### TASK DETAILS
Put each line of the entries into a numbered list, leaving out any blank lines.

Records from a dataset
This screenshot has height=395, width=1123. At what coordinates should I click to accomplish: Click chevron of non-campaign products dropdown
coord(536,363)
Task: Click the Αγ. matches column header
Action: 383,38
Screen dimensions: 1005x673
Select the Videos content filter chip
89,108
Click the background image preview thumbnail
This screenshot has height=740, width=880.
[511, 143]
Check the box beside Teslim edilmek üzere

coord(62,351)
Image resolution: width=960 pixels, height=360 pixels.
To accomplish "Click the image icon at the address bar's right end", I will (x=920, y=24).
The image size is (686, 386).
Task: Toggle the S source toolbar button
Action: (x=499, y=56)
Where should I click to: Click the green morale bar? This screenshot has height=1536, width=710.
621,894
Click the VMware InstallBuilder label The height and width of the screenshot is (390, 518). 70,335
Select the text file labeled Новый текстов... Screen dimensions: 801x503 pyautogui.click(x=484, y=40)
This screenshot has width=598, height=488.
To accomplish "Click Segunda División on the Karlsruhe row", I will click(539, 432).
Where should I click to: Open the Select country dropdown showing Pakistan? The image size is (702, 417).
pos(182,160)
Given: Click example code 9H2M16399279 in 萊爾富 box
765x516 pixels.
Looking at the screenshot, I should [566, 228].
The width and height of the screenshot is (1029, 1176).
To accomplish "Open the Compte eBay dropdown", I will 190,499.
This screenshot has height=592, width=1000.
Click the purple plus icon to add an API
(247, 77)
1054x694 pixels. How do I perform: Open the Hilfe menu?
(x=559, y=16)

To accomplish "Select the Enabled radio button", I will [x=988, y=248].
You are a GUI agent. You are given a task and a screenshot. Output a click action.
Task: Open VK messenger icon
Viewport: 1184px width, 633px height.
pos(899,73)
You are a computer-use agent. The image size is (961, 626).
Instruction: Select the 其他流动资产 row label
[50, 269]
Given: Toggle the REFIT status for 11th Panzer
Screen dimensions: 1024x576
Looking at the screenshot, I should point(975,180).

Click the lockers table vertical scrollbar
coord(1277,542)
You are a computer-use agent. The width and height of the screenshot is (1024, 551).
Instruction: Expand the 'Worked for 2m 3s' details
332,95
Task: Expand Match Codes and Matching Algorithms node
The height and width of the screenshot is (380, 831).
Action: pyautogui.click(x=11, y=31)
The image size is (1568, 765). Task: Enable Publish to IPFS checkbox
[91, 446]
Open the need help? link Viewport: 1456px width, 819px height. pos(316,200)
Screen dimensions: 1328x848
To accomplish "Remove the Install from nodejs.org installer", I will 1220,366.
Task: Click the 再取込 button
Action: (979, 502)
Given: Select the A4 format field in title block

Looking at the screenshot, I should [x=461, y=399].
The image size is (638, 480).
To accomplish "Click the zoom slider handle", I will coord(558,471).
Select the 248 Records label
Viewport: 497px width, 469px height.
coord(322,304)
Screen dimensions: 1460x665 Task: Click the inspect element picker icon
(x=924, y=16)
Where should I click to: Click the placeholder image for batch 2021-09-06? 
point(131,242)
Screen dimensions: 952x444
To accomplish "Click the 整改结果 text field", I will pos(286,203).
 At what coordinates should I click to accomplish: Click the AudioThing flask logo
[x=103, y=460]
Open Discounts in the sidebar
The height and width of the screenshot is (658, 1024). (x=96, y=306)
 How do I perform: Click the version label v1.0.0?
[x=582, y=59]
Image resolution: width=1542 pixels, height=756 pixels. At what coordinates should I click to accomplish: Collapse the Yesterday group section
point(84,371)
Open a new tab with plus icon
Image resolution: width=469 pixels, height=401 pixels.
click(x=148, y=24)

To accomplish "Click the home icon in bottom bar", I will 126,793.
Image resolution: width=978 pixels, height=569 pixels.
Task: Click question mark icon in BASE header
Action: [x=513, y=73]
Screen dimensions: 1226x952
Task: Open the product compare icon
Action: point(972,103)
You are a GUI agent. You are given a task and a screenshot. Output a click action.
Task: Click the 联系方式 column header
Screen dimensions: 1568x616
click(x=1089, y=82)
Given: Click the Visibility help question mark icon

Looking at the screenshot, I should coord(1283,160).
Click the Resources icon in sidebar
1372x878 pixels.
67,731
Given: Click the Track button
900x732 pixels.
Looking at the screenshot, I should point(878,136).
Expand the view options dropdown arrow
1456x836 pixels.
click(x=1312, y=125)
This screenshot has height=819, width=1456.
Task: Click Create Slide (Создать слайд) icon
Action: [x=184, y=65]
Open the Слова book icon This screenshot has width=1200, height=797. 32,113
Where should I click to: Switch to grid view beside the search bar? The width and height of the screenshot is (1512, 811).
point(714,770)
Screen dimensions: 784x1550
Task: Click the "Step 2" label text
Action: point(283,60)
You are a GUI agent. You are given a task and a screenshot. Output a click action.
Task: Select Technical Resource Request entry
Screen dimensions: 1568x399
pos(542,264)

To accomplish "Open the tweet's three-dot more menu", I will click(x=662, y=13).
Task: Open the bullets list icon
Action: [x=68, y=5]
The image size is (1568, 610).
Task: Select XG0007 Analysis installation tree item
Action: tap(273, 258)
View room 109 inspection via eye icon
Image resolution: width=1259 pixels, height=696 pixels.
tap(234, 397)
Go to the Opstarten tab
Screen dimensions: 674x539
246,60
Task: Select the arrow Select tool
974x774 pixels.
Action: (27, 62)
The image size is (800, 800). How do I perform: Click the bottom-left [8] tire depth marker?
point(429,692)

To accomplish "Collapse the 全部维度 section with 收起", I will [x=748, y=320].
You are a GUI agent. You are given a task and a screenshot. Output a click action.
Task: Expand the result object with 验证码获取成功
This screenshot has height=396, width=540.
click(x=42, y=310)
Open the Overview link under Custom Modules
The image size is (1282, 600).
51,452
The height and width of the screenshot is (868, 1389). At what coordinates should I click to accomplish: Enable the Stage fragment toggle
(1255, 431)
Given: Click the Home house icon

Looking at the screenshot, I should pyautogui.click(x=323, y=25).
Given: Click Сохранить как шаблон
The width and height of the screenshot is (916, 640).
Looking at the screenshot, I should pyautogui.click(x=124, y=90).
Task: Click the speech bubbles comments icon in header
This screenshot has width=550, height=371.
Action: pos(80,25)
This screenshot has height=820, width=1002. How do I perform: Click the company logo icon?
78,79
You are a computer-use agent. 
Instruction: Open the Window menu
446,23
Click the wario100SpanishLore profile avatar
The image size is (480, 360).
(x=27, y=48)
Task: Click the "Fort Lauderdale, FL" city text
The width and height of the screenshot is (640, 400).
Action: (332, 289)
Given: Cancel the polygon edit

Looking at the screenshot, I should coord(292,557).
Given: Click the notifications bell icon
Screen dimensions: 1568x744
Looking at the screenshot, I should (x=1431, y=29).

### THE OUTPUT
1. This screenshot has height=395, width=1123. At what coordinates should I click to accomplish: Click chevron of non-campaign products dropdown
2. coord(536,363)
3. Task: Click the Αγ. matches column header
4. Action: 383,38
5. Screen dimensions: 1005x673
6. Select the Videos content filter chip
7. 89,108
8. Click the background image preview thumbnail
9. This screenshot has height=740, width=880.
10. [511, 143]
11. Check the box beside Teslim edilmek üzere
12. coord(62,351)
13. Image resolution: width=960 pixels, height=360 pixels.
14. To accomplish "Click the image icon at the address bar's right end", I will (x=920, y=24).
15. The image size is (686, 386).
16. Task: Toggle the S source toolbar button
17. Action: (x=499, y=56)
18. Where should I click to: Click the green morale bar? This screenshot has height=1536, width=710.
19. 621,894
20. Click the VMware InstallBuilder label The height and width of the screenshot is (390, 518). 70,335
21. Select the text file labeled Новый текстов... Screen dimensions: 801x503 pyautogui.click(x=484, y=40)
22. This screenshot has width=598, height=488.
23. To accomplish "Click Segunda División on the Karlsruhe row", I will click(539, 432).
24. Where should I click to: Open the Select country dropdown showing Pakistan? The image size is (702, 417).
25. pos(182,160)
26. Given: Click example code 9H2M16399279 in 萊爾富 box
27. 765x516 pixels.
28. Looking at the screenshot, I should [566, 228].
29. The width and height of the screenshot is (1029, 1176).
30. To accomplish "Open the Compte eBay dropdown", I will 190,499.
31. This screenshot has height=592, width=1000.
32. Click the purple plus icon to add an API
33. (247, 77)
34. 1054x694 pixels. How do I perform: Open the Hilfe menu?
35. (x=559, y=16)
36. To accomplish "Select the Enabled radio button", I will [x=988, y=248].
37. You are a GUI agent. You are given a task and a screenshot. Output a click action.
38. Task: Open VK messenger icon
39. Viewport: 1184px width, 633px height.
40. pos(899,73)
41. You are a computer-use agent. The image size is (961, 626).
42. Instruction: Select the 其他流动资产 row label
43. [50, 269]
44. Given: Toggle the REFIT status for 11th Panzer
45. Screen dimensions: 1024x576
46. Looking at the screenshot, I should point(975,180).
47. Click the lockers table vertical scrollbar
48. coord(1277,542)
49. You are a computer-use agent. The width and height of the screenshot is (1024, 551).
50. Instruction: Expand the 'Worked for 2m 3s' details
51. 332,95
52. Task: Expand Match Codes and Matching Algorithms node
53. The height and width of the screenshot is (380, 831).
54. Action: pyautogui.click(x=11, y=31)
55. The image size is (1568, 765). Task: Enable Publish to IPFS checkbox
56. [91, 446]
57. Open the need help? link Viewport: 1456px width, 819px height. pos(316,200)
58. Screen dimensions: 1328x848
59. To accomplish "Remove the Install from nodejs.org installer", I will 1220,366.
60. Task: Click the 再取込 button
61. Action: (979, 502)
62. Given: Select the A4 format field in title block
63. Looking at the screenshot, I should [x=461, y=399].
64. The image size is (638, 480).
65. To accomplish "Click the zoom slider handle", I will coord(558,471).
66. Select the 248 Records label
67. Viewport: 497px width, 469px height.
68. coord(322,304)
69. Screen dimensions: 1460x665 Task: Click the inspect element picker icon
70. (x=924, y=16)
71. Where should I click to: Click the placeholder image for batch 2021-09-06? 
72. point(131,242)
73. Screen dimensions: 952x444
74. To accomplish "Click the 整改结果 text field", I will pos(286,203).
75.  At what coordinates should I click to accomplish: Click the AudioThing flask logo
76. [x=103, y=460]
77. Open Discounts in the sidebar
78. The height and width of the screenshot is (658, 1024). (x=96, y=306)
79.  How do I perform: Click the version label v1.0.0?
80. [x=582, y=59]
81. Image resolution: width=1542 pixels, height=756 pixels. At what coordinates should I click to accomplish: Collapse the Yesterday group section
82. point(84,371)
83. Open a new tab with plus icon
84. Image resolution: width=469 pixels, height=401 pixels.
85. click(x=148, y=24)
86. To accomplish "Click the home icon in bottom bar", I will 126,793.
87. Image resolution: width=978 pixels, height=569 pixels.
88. Task: Click question mark icon in BASE header
89. Action: [x=513, y=73]
90. Screen dimensions: 1226x952
91. Task: Open the product compare icon
92. Action: point(972,103)
93. You are a GUI agent. You are given a task and a screenshot. Output a click action.
94. Task: Click the 联系方式 column header
95. Screen dimensions: 1568x616
96. click(x=1089, y=82)
97. Given: Click the Visibility help question mark icon
98. Looking at the screenshot, I should coord(1283,160).
99. Click the Resources icon in sidebar
100. 1372x878 pixels.
101. 67,731
102. Given: Click the Track button
103. 900x732 pixels.
104. Looking at the screenshot, I should point(878,136).
105. Expand the view options dropdown arrow
106. 1456x836 pixels.
107. click(x=1312, y=125)
108. This screenshot has height=819, width=1456.
109. Task: Click Create Slide (Создать слайд) icon
110. Action: [x=184, y=65]
111. Open the Слова book icon This screenshot has width=1200, height=797. 32,113
112. Where should I click to: Switch to grid view beside the search bar? The width and height of the screenshot is (1512, 811).
113. point(714,770)
114. Screen dimensions: 784x1550
115. Task: Click the "Step 2" label text
116. Action: point(283,60)
117. You are a GUI agent. You are given a task and a screenshot. Output a click action.
118. Task: Select Technical Resource Request entry
119. Screen dimensions: 1568x399
120. pos(542,264)
121. To accomplish "Open the tweet's three-dot more menu", I will click(x=662, y=13).
122. Task: Open the bullets list icon
123. Action: [x=68, y=5]
124. The image size is (1568, 610).
125. Task: Select XG0007 Analysis installation tree item
126. Action: tap(273, 258)
127. View room 109 inspection via eye icon
128. Image resolution: width=1259 pixels, height=696 pixels.
129. tap(234, 397)
130. Go to the Opstarten tab
131. Screen dimensions: 674x539
132. 246,60
133. Task: Select the arrow Select tool
134. 974x774 pixels.
135. Action: (27, 62)
136. The image size is (800, 800). How do I perform: Click the bottom-left [8] tire depth marker?
137. point(429,692)
138. To accomplish "Collapse the 全部维度 section with 收起", I will [x=748, y=320].
139. You are a GUI agent. You are given a task and a screenshot. Output a click action.
140. Task: Expand the result object with 验证码获取成功
141. This screenshot has height=396, width=540.
142. click(x=42, y=310)
143. Open the Overview link under Custom Modules
144. The image size is (1282, 600).
145. 51,452
146. The height and width of the screenshot is (868, 1389). At what coordinates should I click to accomplish: Enable the Stage fragment toggle
147. (1255, 431)
148. Given: Click the Home house icon
149. Looking at the screenshot, I should pyautogui.click(x=323, y=25).
150. Given: Click Сохранить как шаблон
151. The width and height of the screenshot is (916, 640).
152. Looking at the screenshot, I should pyautogui.click(x=124, y=90).
153. Task: Click the speech bubbles comments icon in header
154. This screenshot has width=550, height=371.
155. Action: pos(80,25)
156. This screenshot has height=820, width=1002. How do I perform: Click the company logo icon?
157. 78,79
158. You are a computer-use agent. 
159. Instruction: Open the Window menu
160. 446,23
161. Click the wario100SpanishLore profile avatar
162. The image size is (480, 360).
163. (x=27, y=48)
164. Task: Click the "Fort Lauderdale, FL" city text
165. The width and height of the screenshot is (640, 400).
166. Action: (332, 289)
167. Given: Cancel the polygon edit
168. Looking at the screenshot, I should coord(292,557).
169. Given: Click the notifications bell icon
170. Screen dimensions: 1568x744
171. Looking at the screenshot, I should (x=1431, y=29).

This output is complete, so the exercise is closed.